Unfortunately, it turns out that the Rock Fairy has pretty shitty taste sometimes, as was the case last week when NMF brought me Cat Power’s 1998 record Moon Pix.
Being forced to download a certain number of songs every month – while, on balance, a very positive thing – has its downsides. When there’s no album that I absolutely know I want, I end up taking a chance on something random or buying older albums by artists that I know and like. You’d think the latter approach would more consistently yield good stuff, but with Cat Power, that hasn’t been the case. And I’m realizing it might be because I don’t actually like her all that much.
Moon Pix is literally the fourth consecutive Cat Power album I’ve bought that has been disappointing. Read that sentence again, and think about it for a second. That’s stubbornness. It also means I have at least four Cat Power albums. (I actually have five. FIVE!)

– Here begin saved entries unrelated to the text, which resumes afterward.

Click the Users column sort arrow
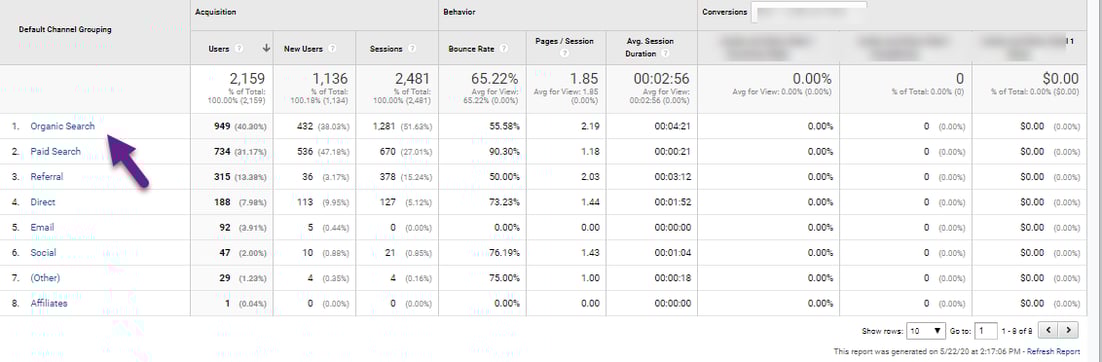Viewport: 1102px width, 362px height. [266, 49]
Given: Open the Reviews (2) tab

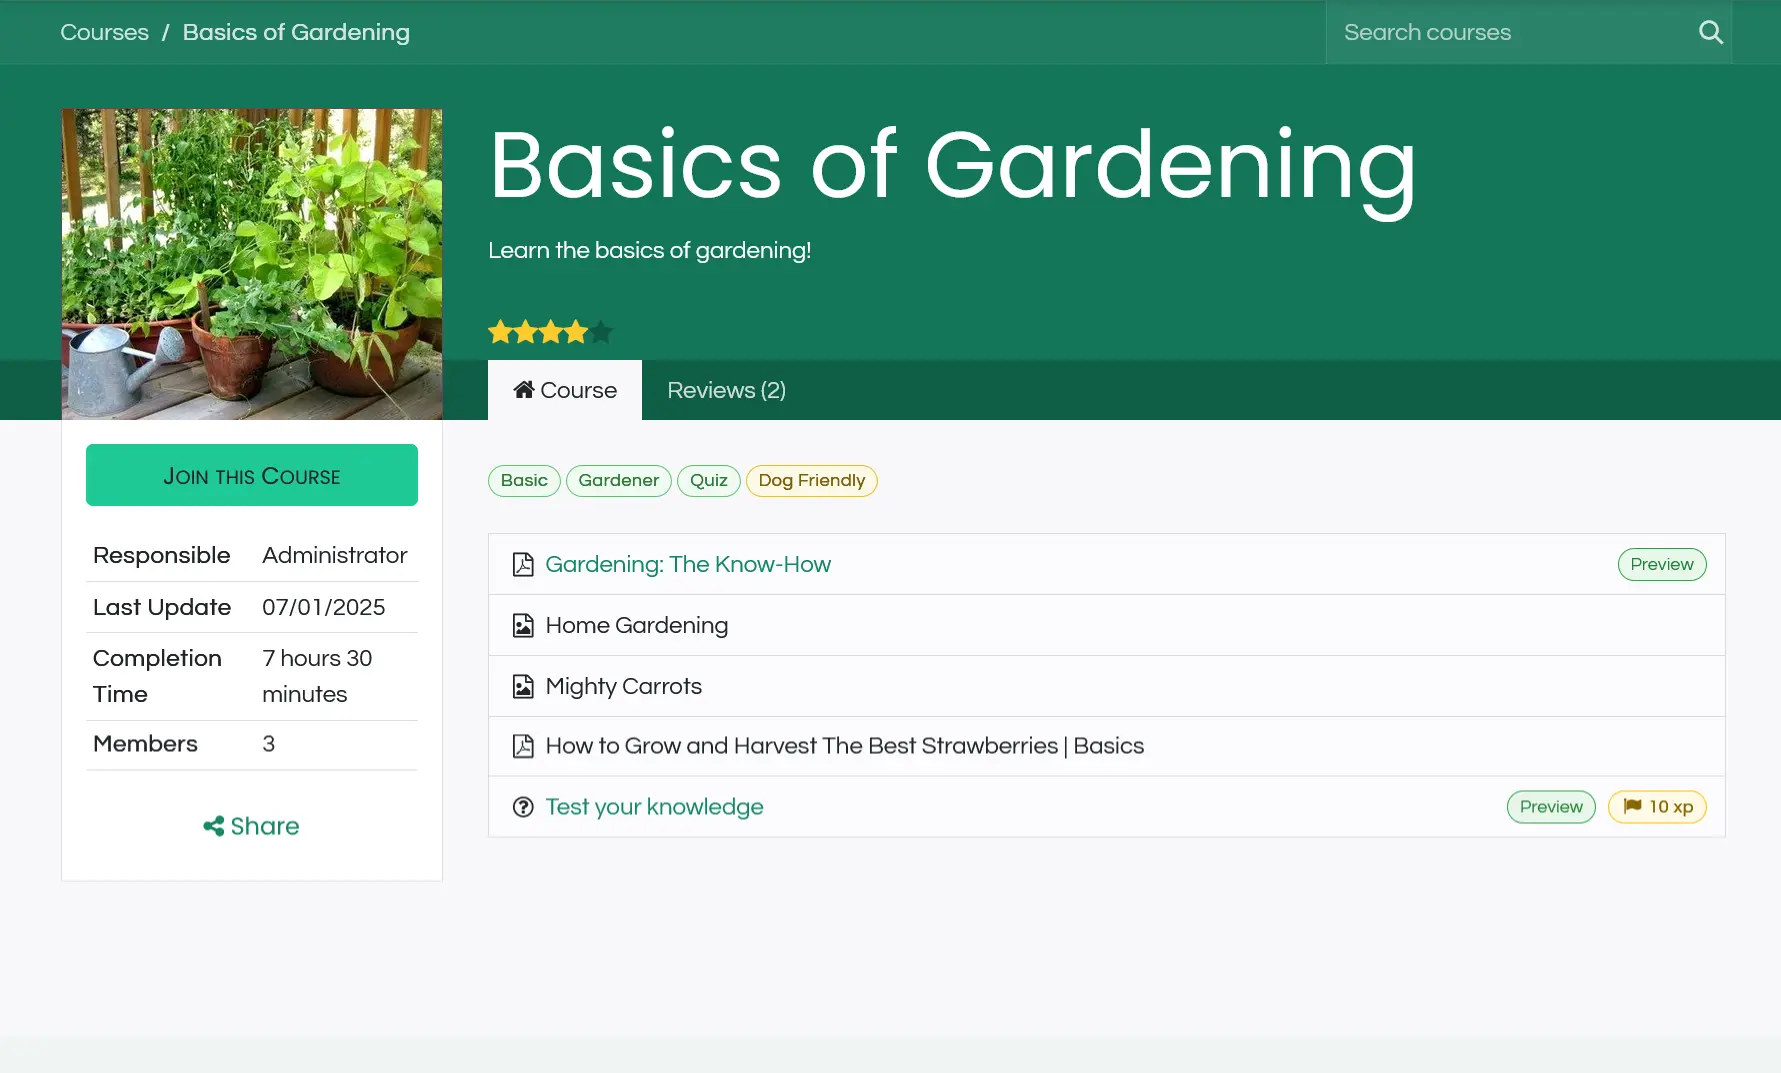Looking at the screenshot, I should [726, 390].
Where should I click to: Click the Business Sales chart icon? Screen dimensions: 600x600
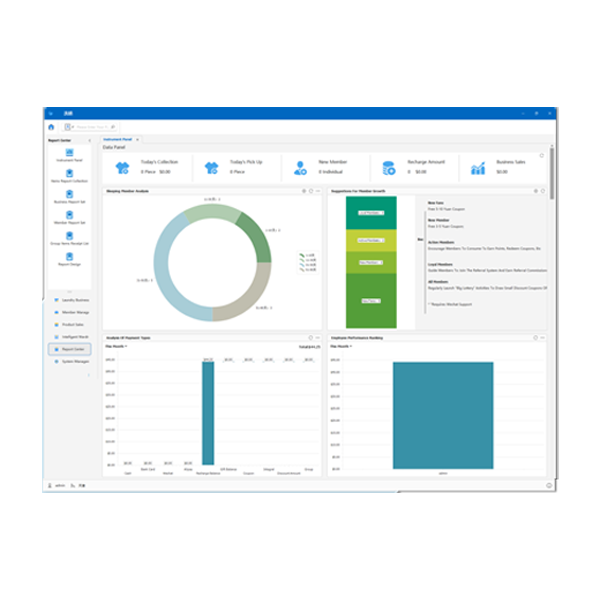click(478, 168)
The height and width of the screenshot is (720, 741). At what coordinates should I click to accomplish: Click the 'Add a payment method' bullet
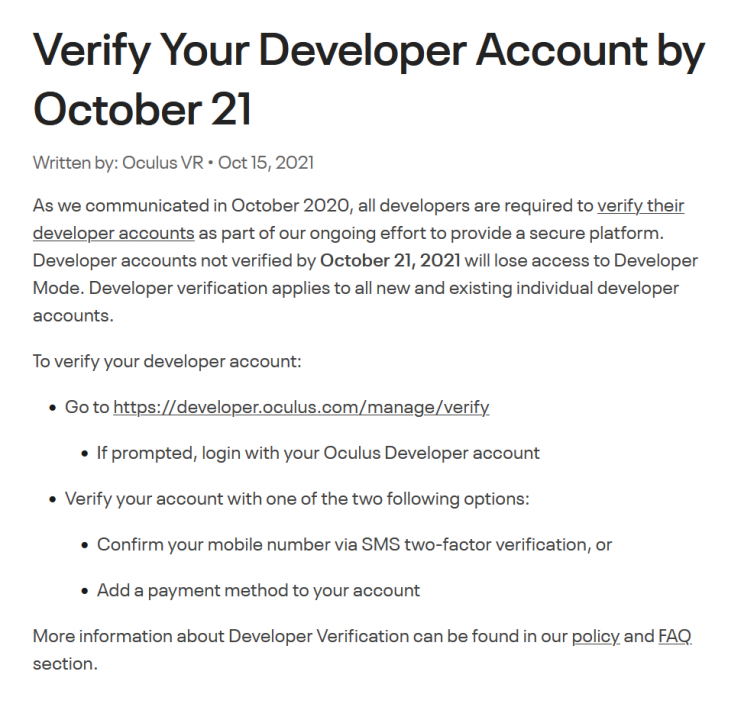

The first album of hers I bought was The Greatest (2006), and I loved it. Thinking that her other stuff was at least close to as good, I bought You Are Free (2003), The Covers Record (2000), Jukebox (2008), and now Moon Pix. While there are a handful of songs on these four albums that are decent, for the most part, it’s your standard whiny folk singer with a guitar she can’t play all that well. Some people dig that kind of stuff; it irritates me. Moon Pix actually has some elements that made The Greatest so good – a backing band and some good electric guitar in places – but it lacks any tinge of soul music and the songs fall far short.
Anyway, in an effort to hold onto whatever it is about Cat Power that made me buy all these albums in the first place, I’ve posted the one song on Moon Pix that, from I can tell, is worth a damn, and a couple good ones from other albums.
Ah New Music Friday, you’re a fickle mistress. Can’t wait ‘til next week.
“Metal Heart” by Cat Power (from Moon Pix)
“Silver Stallion” by Cat Power (from Jukebox)
“Willie” by Cat Power (from The Greatest)
Counterpoint: her voice is kind of intoxicating, no?
Very fair point. And over the songs on The Greatest (as well as those posted here), it sounds awesome. I guess I just don’t like many of the songs or arrangements on the older albums.
You’re welcome.
Also, an impulse buy is, in and of itself, a very good thing. Sure — sometimes you wind up with total crap. Othertimes you stumble across a hidden gem. For example: Ted Leo + Parmacists’ “Hearts of Oak”. Very solid album. Bought it only because of the soccer jersey cover art. Eitherway, when you’ve got nothing to lose — especially on eMusic/NMF, where it’s subscription-based, and thus you’ve already paid — how can taking a chance be a bad thing?
She is also very nice to look at. Just throwin’ that out there.